=== Data shown ===
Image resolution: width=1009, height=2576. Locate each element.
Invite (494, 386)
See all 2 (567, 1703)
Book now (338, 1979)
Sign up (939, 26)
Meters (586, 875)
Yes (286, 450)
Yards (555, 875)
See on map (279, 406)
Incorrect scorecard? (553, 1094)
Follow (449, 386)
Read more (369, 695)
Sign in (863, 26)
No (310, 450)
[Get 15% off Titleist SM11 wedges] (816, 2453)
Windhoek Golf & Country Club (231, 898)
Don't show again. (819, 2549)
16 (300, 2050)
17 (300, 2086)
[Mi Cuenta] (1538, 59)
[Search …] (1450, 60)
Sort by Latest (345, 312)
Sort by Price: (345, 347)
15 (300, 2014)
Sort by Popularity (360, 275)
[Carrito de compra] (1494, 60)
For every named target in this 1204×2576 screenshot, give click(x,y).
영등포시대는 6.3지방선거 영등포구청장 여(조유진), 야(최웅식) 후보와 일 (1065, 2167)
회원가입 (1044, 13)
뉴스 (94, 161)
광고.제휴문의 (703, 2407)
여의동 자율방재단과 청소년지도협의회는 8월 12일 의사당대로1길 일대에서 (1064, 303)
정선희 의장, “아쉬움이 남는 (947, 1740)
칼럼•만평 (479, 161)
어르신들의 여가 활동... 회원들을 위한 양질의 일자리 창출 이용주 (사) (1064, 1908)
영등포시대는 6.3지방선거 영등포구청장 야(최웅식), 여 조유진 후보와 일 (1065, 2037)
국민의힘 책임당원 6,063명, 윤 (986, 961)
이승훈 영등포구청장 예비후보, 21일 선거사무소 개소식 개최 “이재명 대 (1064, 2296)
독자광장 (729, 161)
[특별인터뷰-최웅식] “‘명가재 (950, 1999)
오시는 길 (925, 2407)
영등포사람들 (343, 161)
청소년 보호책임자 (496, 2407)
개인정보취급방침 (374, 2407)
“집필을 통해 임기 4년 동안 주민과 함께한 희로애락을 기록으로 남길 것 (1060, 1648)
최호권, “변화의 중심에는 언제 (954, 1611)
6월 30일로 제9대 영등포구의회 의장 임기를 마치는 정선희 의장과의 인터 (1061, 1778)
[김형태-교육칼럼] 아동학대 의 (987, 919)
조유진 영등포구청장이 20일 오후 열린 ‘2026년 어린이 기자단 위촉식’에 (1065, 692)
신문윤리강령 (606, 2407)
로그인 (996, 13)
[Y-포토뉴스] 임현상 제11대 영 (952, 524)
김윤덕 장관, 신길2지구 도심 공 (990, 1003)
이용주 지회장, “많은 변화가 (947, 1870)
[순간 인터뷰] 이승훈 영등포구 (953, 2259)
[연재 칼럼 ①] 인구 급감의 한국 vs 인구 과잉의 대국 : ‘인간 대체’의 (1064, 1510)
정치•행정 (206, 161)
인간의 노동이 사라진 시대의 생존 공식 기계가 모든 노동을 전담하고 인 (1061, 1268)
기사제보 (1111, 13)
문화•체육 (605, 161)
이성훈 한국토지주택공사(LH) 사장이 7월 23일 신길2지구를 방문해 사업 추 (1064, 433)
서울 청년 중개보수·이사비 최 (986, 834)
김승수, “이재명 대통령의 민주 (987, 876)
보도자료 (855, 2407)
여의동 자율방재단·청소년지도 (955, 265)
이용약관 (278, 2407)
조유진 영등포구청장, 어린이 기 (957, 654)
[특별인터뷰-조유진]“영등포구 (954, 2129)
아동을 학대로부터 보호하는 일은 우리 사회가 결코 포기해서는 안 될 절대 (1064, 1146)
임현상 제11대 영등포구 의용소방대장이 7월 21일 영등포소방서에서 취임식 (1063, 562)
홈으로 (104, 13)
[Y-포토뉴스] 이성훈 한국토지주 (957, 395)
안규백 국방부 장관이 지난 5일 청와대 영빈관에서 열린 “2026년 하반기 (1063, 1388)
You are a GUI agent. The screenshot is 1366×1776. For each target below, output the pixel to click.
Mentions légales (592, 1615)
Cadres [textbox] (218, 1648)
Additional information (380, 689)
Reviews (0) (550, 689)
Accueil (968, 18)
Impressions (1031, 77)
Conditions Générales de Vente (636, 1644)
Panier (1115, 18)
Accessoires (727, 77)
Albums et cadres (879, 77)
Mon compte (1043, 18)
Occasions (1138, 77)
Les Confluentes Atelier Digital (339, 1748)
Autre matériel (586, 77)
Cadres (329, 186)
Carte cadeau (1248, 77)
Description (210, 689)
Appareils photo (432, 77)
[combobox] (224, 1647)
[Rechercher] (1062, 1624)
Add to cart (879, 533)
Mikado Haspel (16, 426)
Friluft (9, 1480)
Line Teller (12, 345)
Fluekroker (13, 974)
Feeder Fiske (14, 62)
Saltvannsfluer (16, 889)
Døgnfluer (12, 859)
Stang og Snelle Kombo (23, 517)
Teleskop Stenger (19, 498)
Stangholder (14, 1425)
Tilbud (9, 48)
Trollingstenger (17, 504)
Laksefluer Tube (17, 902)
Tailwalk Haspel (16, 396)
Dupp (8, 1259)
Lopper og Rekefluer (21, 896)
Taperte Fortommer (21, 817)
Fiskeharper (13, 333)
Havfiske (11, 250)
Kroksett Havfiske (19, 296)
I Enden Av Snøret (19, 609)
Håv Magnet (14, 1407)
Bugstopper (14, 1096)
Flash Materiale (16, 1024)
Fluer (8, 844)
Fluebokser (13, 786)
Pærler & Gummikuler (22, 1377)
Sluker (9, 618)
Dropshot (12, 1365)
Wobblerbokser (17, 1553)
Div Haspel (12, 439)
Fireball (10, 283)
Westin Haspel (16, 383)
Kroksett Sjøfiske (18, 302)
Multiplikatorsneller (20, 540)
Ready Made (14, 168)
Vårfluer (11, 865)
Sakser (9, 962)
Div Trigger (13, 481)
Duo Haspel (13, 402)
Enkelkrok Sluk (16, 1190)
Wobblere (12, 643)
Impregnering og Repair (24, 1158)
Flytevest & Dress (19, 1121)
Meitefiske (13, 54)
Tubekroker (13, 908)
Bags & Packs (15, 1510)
===
What you will do —
Your answer should consist of the lines from the line with "어르신들의 여가 활동..." to the line with "Stang og Snelle Kombo (23, 517)" above, repeated exactly, both ends included.

Your solution —
어르신들의 여가 활동... 회원들을 위한 양질의 일자리 창출 이용주 (사) (1064, 1908)
영등포시대는 6.3지방선거 영등포구청장 야(최웅식), 여 조유진 후보와 일 (1065, 2037)
국민의힘 책임당원 6,063명, 윤 (986, 961)
이승훈 영등포구청장 예비후보, 21일 선거사무소 개소식 개최 “이재명 대 (1064, 2296)
독자광장 (729, 161)
[특별인터뷰-최웅식] “‘명가재 (950, 1999)
오시는 길 (925, 2407)
영등포사람들 (343, 161)
청소년 보호책임자 (496, 2407)
개인정보취급방침 (374, 2407)
“집필을 통해 임기 4년 동안 주민과 함께한 희로애락을 기록으로 남길 것 (1060, 1648)
최호권, “변화의 중심에는 언제 (954, 1611)
6월 30일로 제9대 영등포구의회 의장 임기를 마치는 정선희 의장과의 인터 (1061, 1778)
[김형태-교육칼럼] 아동학대 의 (987, 919)
조유진 영등포구청장이 20일 오후 열린 ‘2026년 어린이 기자단 위촉식’에 (1065, 692)
신문윤리강령 (606, 2407)
로그인 (996, 13)
[Y-포토뉴스] 임현상 제11대 영 (952, 524)
김윤덕 장관, 신길2지구 도심 공 (990, 1003)
이용주 지회장, “많은 변화가 (947, 1870)
[순간 인터뷰] 이승훈 영등포구 (953, 2259)
[연재 칼럼 ①] 인구 급감의 한국 vs 인구 과잉의 대국 : ‘인간 대체’의 (1064, 1510)
정치•행정 (206, 161)
인간의 노동이 사라진 시대의 생존 공식 기계가 모든 노동을 전담하고 인 (1061, 1268)
기사제보 (1111, 13)
문화•체육 (605, 161)
이성훈 한국토지주택공사(LH) 사장이 7월 23일 신길2지구를 방문해 사업 추 (1064, 433)
서울 청년 중개보수·이사비 최 (986, 834)
김승수, “이재명 대통령의 민주 (987, 876)
보도자료 (855, 2407)
여의동 자율방재단·청소년지도 (955, 265)
이용약관 (278, 2407)
조유진 영등포구청장, 어린이 기 (957, 654)
[특별인터뷰-조유진]“영등포구 (954, 2129)
아동을 학대로부터 보호하는 일은 우리 사회가 결코 포기해서는 안 될 절대 (1064, 1146)
임현상 제11대 영등포구 의용소방대장이 7월 21일 영등포소방서에서 취임식 (1063, 562)
홈으로 (104, 13)
[Y-포토뉴스] 이성훈 한국토지주 (957, 395)
안규백 국방부 장관이 지난 5일 청와대 영빈관에서 열린 “2026년 하반기 (1063, 1388)
You are a GUI agent. The screenshot is 1366×1776. For each target below, output the pixel to click.
Mentions légales (592, 1615)
Cadres [textbox] (218, 1648)
Additional information (380, 689)
Reviews (0) (550, 689)
Accueil (968, 18)
Impressions (1031, 77)
Conditions Générales de Vente (636, 1644)
Panier (1115, 18)
Accessoires (727, 77)
Albums et cadres (879, 77)
Mon compte (1043, 18)
Occasions (1138, 77)
Les Confluentes Atelier Digital (339, 1748)
Autre matériel (586, 77)
Cadres (329, 186)
Carte cadeau (1248, 77)
Description (210, 689)
Appareils photo (432, 77)
[combobox] (224, 1647)
[Rechercher] (1062, 1624)
Add to cart (879, 533)
Mikado Haspel (16, 426)
Friluft (9, 1480)
Line Teller (12, 345)
Fluekroker (13, 974)
Feeder Fiske (14, 62)
Saltvannsfluer (16, 889)
Døgnfluer (12, 859)
Stang og Snelle Kombo (23, 517)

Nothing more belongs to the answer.